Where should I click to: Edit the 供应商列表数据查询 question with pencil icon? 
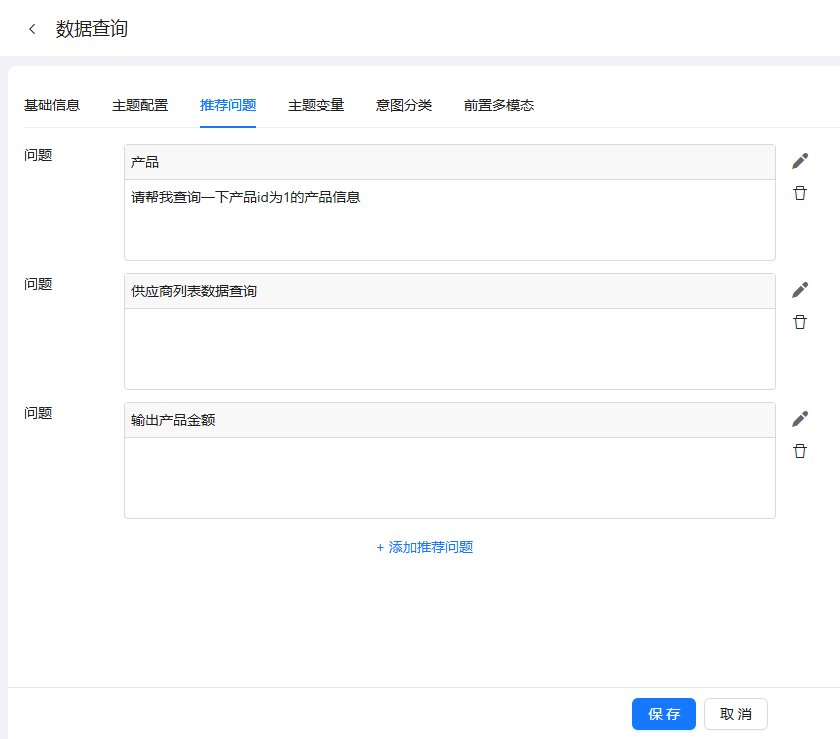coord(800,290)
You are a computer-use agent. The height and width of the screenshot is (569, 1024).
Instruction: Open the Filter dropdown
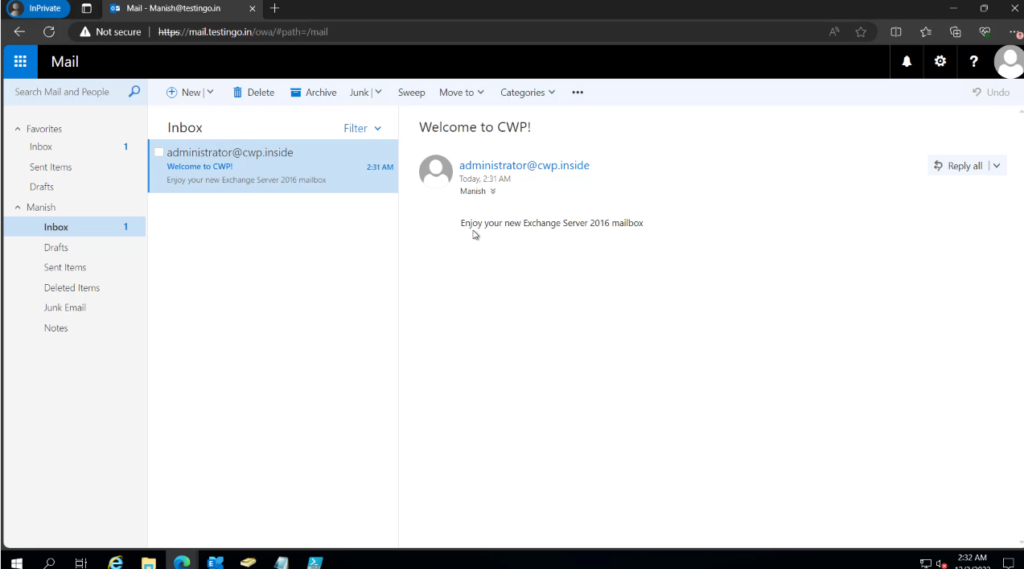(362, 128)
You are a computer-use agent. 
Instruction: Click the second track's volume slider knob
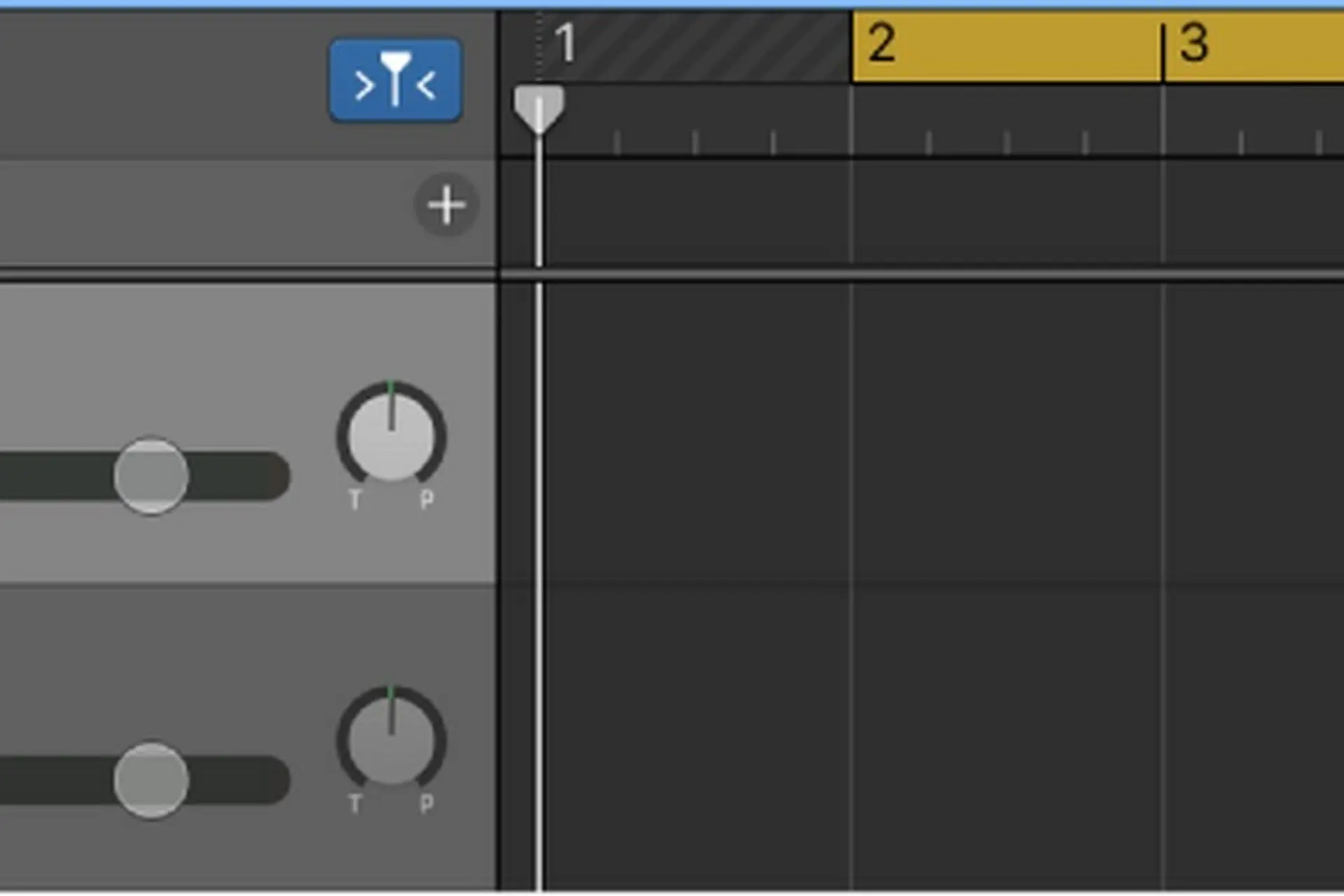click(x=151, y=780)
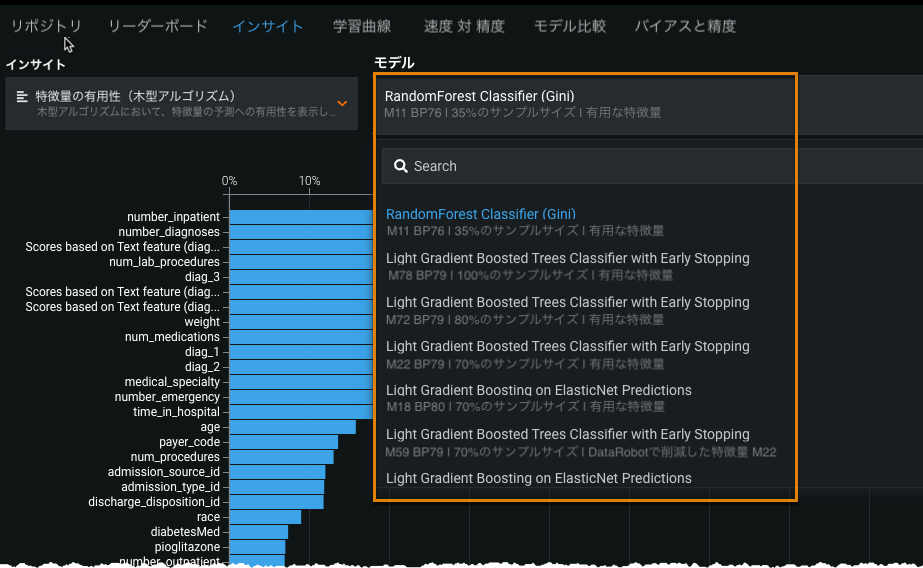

Given exercise ->
Repeat these lines word for word, leaving out the pictures.

Answer for this exercise ->
Where should I click to: Edit the 供应商列表数据查询 question with pencil icon? 
coord(800,290)
You are a computer-use agent. The height and width of the screenshot is (569, 1024).
Instruction: Open the Filter dropdown
(362, 128)
You are a computer-use agent. 
Instruction: Click the second track's volume slider knob
click(x=151, y=780)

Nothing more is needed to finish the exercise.